Hungarian-American psychotherapist Edith Eva Eger has died at the age of 98. That reports her family Tuesday. She gained fame with the book The Choiceher memoir about the Holocaust. “She slipped away with all the grace she lived with,” her family wrote.
Eger grew up in what is now Slovak Kosice, between 1939 and 1945 the city was in Hungarian hands and was called Kassa. Eger was seen as a talented ballerina and gymnast, she wanted to go to the Olympics. She continued to dance well into old age.

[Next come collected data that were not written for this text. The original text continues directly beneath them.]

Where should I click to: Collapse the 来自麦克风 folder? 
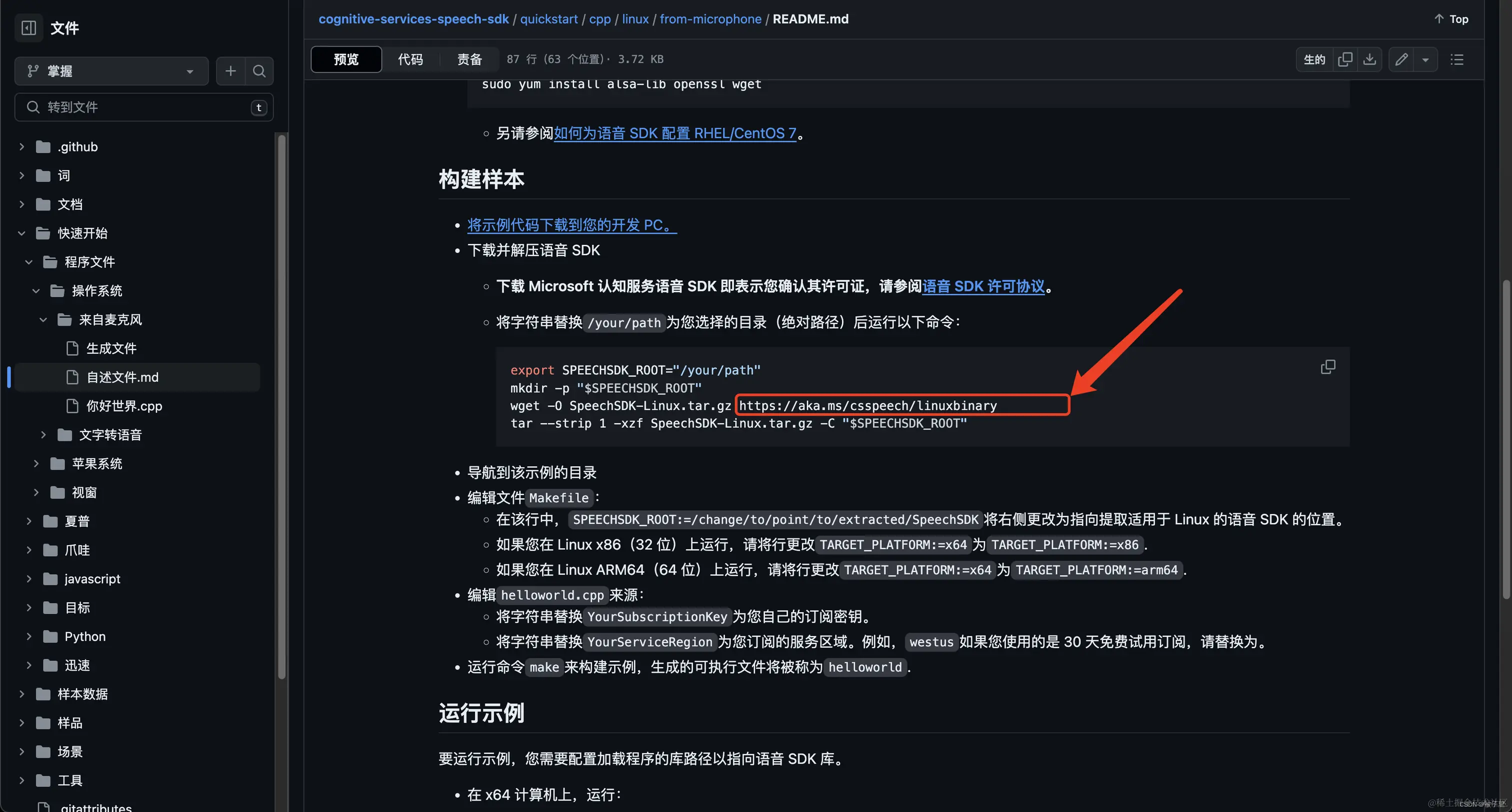pyautogui.click(x=42, y=319)
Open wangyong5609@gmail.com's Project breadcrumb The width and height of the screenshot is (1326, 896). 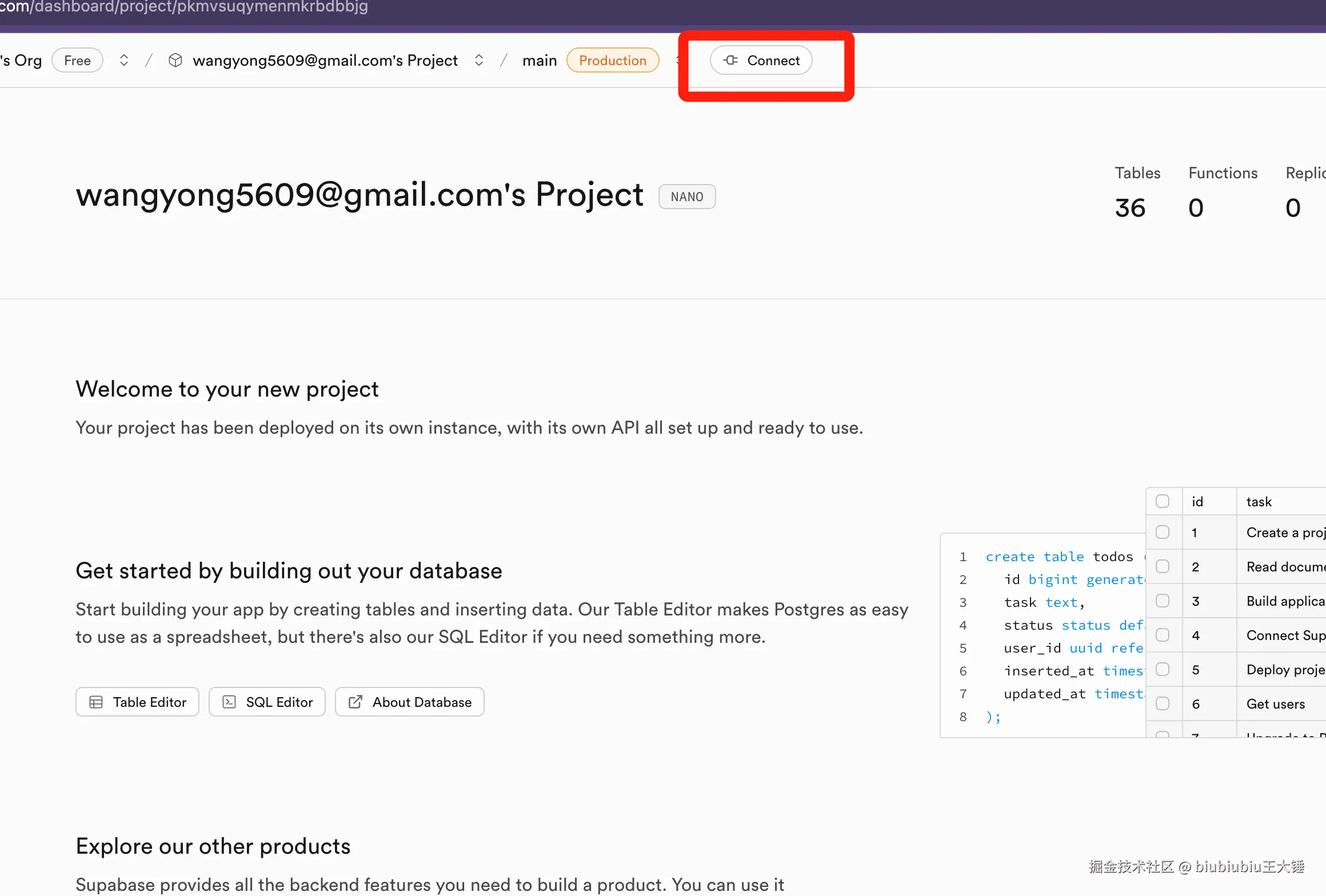point(325,60)
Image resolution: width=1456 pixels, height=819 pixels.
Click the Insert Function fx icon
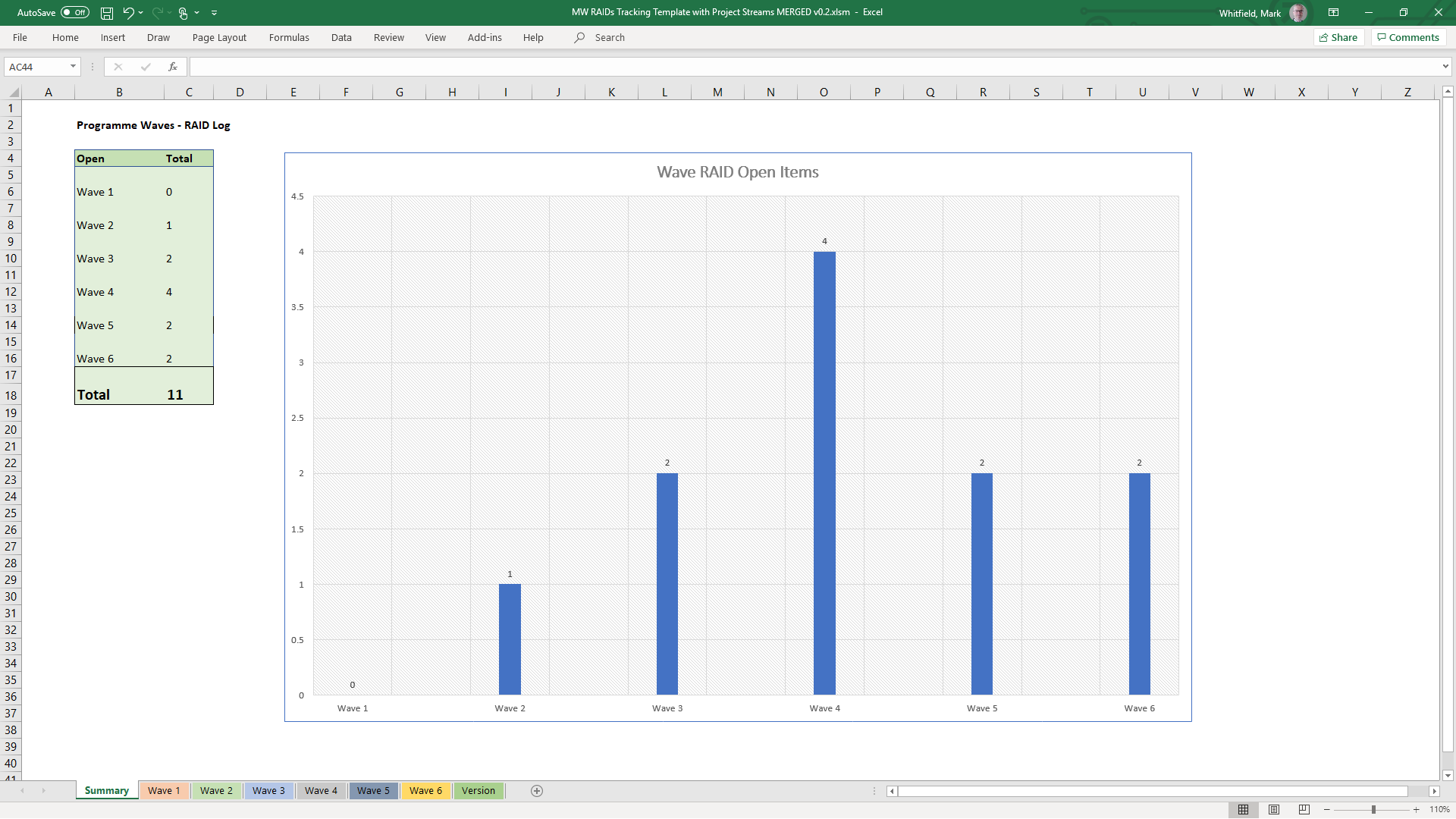[x=173, y=67]
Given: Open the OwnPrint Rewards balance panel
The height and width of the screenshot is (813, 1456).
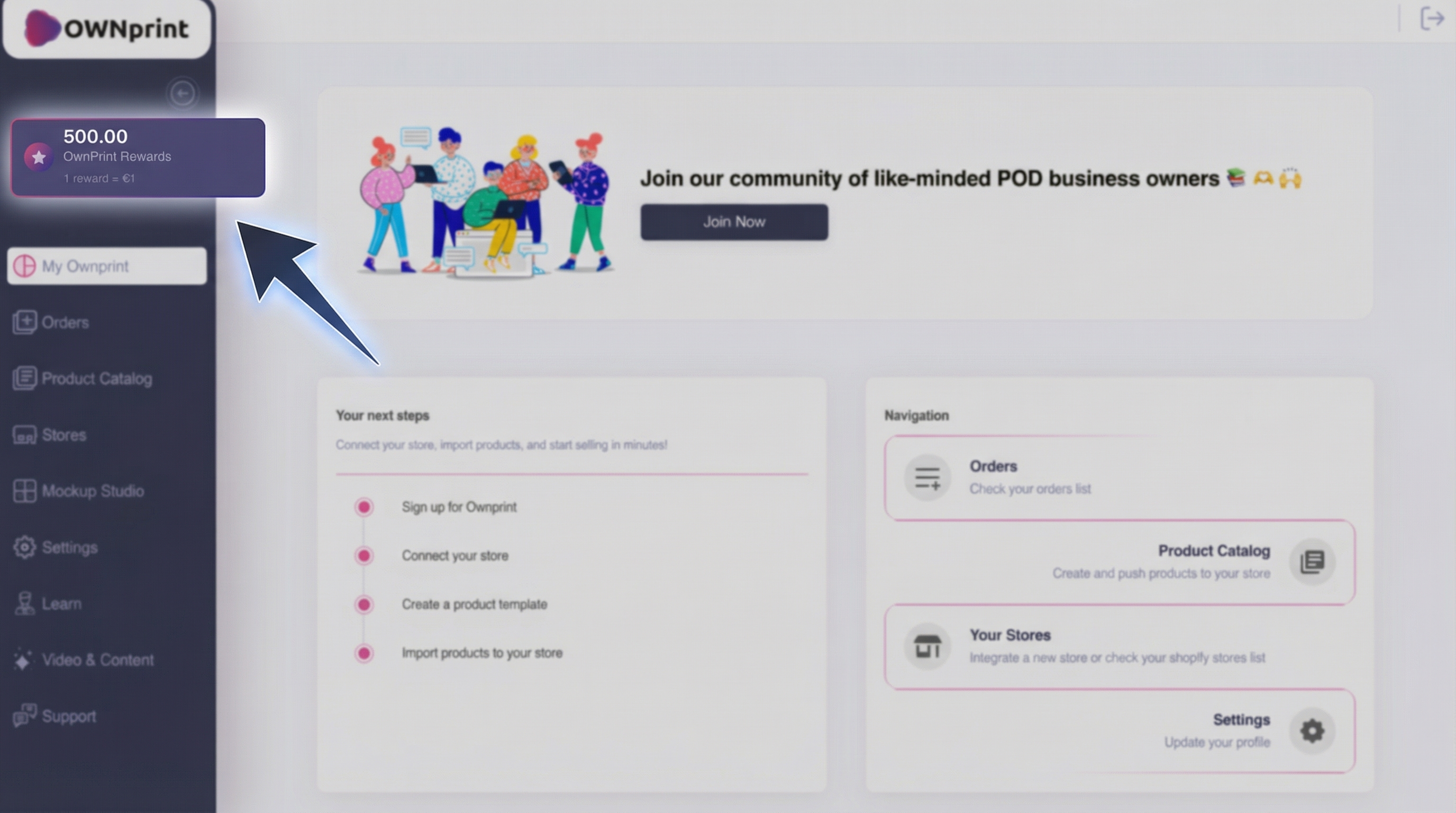Looking at the screenshot, I should coord(138,157).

At the age of sixteen, in the spring of 1944, Eger was deported to Auschwitz with her father, mother and older sister Magda. Her parents were immediately gassed. Upon arrival at the mass extermination camp, Eger himself was asked to dance for Jozef Mengele, a notorious camp doctor who ‘selected’ people for the gas chambers and conducted ‘experiments’. The forced dancing would earn Eger the nickname ‘the ballerina of Auschwitz’.
Eger and her sister were transferred to the Austrian concentration camp Gunskirchen. When American soldiers freed them, they thought Eger was dead, like the fellow prisoners she was among. Eger weighed only 32 kilos, her back was broken. 15,000 Jews were deported from Kassa, and upon their return Eger and her sister turned out to be two of the seventy Jewish survivors from the city.
Eger married Béla Eger, also a Jewish survivor, when she was eighteen. The couple did not find it safe in post-war Eastern Europe and emigrated to the United States in 1949. There Eger obtained her PhD in clinical psychology – she remained active as a psychologist until her old age. After the age of ninety she wrote two books, one of which is also the title The ballerina of Auschwitz wears. Eger lived in San Diego, California.
“I kept thinking, if I survive today, I will be free tomorrow,” Eger said in 2020 NRC about her imprisonment in Auschwitz. “I never allowed the enemy to kill my spirit. You must always find hope in hopelessness.”